We have seen in Boone's own account that the fort at Boonesborough was completed on the 14th of June, 1774. The buildings necessary for the accommodation and safety of the little colony, and of the relatives and friends by whom they expected to be joined during the summer and fall, were completed about this time. Colonel Henderson, Mr. John Luttrell, and Mr. Nathaniel Hart, three of the proprietors, arrived at the station, which was now named Boonesborough, in compliment to the intrepid pioneer. These gentlemen brought out with them between thirty and forty new settlers, a goodly number of pack-horses, and some of the necessaries of civilized life; and the Station, upon which various improvements were soon made, at once became quite a bustling, life-like, important military place. Much pleased with the manner in which he had commenced the settlement of a new commonwealth, and laid the foundations of what he doubted not was soon to become a great city, Boone took a part of his men and returned to the settlement on Clinch River, for the purpose of setting an example to others by moving out his own family.

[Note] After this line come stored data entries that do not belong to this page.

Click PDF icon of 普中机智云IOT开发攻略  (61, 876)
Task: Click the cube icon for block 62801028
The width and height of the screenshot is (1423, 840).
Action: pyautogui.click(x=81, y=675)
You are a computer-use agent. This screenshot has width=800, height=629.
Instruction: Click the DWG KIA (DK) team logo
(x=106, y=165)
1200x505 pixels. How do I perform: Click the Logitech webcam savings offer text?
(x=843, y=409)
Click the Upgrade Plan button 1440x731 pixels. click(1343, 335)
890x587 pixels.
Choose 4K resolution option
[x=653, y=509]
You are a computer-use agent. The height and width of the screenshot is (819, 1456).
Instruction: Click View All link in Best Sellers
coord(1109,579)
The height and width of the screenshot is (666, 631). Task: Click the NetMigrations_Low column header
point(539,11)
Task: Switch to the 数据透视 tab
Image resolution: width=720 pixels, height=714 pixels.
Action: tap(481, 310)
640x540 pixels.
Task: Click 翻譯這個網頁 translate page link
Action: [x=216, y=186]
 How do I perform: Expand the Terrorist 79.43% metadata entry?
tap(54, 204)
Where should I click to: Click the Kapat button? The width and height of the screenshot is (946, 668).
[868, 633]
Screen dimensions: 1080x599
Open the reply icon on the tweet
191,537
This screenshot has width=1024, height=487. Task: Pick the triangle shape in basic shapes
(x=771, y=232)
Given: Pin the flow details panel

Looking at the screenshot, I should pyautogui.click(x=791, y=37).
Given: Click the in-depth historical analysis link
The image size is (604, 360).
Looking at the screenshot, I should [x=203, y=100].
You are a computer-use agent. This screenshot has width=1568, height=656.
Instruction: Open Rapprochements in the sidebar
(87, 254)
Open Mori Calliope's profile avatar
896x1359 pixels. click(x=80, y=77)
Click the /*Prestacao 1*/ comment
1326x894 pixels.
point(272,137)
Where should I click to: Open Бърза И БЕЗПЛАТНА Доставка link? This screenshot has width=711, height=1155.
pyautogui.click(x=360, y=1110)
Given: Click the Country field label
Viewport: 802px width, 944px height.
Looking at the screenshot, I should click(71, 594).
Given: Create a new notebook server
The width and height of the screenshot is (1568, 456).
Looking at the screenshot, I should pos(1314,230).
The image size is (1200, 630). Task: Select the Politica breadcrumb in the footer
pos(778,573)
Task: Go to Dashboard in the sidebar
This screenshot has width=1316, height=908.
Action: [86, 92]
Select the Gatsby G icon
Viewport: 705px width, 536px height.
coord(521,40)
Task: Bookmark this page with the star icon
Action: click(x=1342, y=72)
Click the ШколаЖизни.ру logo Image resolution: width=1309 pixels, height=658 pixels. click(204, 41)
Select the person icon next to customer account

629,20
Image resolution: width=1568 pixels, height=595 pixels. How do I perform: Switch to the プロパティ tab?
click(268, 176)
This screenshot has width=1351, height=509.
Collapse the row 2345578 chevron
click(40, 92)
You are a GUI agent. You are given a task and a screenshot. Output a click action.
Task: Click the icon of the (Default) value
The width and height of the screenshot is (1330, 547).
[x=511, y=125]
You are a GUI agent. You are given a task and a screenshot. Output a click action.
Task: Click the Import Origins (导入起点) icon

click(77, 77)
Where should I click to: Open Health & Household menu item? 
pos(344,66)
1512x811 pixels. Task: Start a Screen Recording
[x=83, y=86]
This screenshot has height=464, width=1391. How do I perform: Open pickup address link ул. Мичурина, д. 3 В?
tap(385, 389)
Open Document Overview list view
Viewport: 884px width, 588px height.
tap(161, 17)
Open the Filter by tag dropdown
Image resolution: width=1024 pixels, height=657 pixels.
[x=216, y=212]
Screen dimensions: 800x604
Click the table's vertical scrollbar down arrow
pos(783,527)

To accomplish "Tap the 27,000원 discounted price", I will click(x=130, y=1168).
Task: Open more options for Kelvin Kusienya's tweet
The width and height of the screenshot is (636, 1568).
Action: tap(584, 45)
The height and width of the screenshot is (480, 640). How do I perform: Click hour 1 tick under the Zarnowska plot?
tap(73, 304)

The daring pioneer was now in high spirits, and more than ever enraptured with the deep forests and rich plains of Kentucky. He sounded their praises without intermission among the settlers on Clinch River, and soon induced a number of persons to agree to accompany him on his return to Boonesborough. He then went about making his domestic arrangements, for a final removal to Kentucky, with great energy; and these being soon completed, in September or October he turned his back upon his old home forever, and started with his family and a few followers toward that which his unsurpassed daring and rude skill had prepared for them in a new land. In Powell's Valley he found Hugh McGary, Richard Hogan, and Thomas Denton, with their families and followers, awaiting his arrival. His companions, as now increased, amounted to twenty-six men, four women, and four or five boys and girls, perhaps half grown; and placing himself at the head of this interesting little colony, he proudly led it through the Cumberland Gap into the wilderness beyond, where it was destined to be the germ of a great State.
When this party had arrived at the head of Dick's River, McGary, Denton, and Hogan, with their families and a few followers, separated themselves from the rest, and struck through the forest for the spot where Harrod and his Monongahelians had built their cabin the year before. Boone, with the main body of the party, continued his original course, and in due time arrived safely at Boonesborough; "and Mrs. Boone and her daughter," it is always recorded with an air of pleasant exultation by the admirers of the old pioneer, "were the earliest white women in that region, and the first of their sex and color that ever stood upon the banks of the wild and beautiful Kentucky."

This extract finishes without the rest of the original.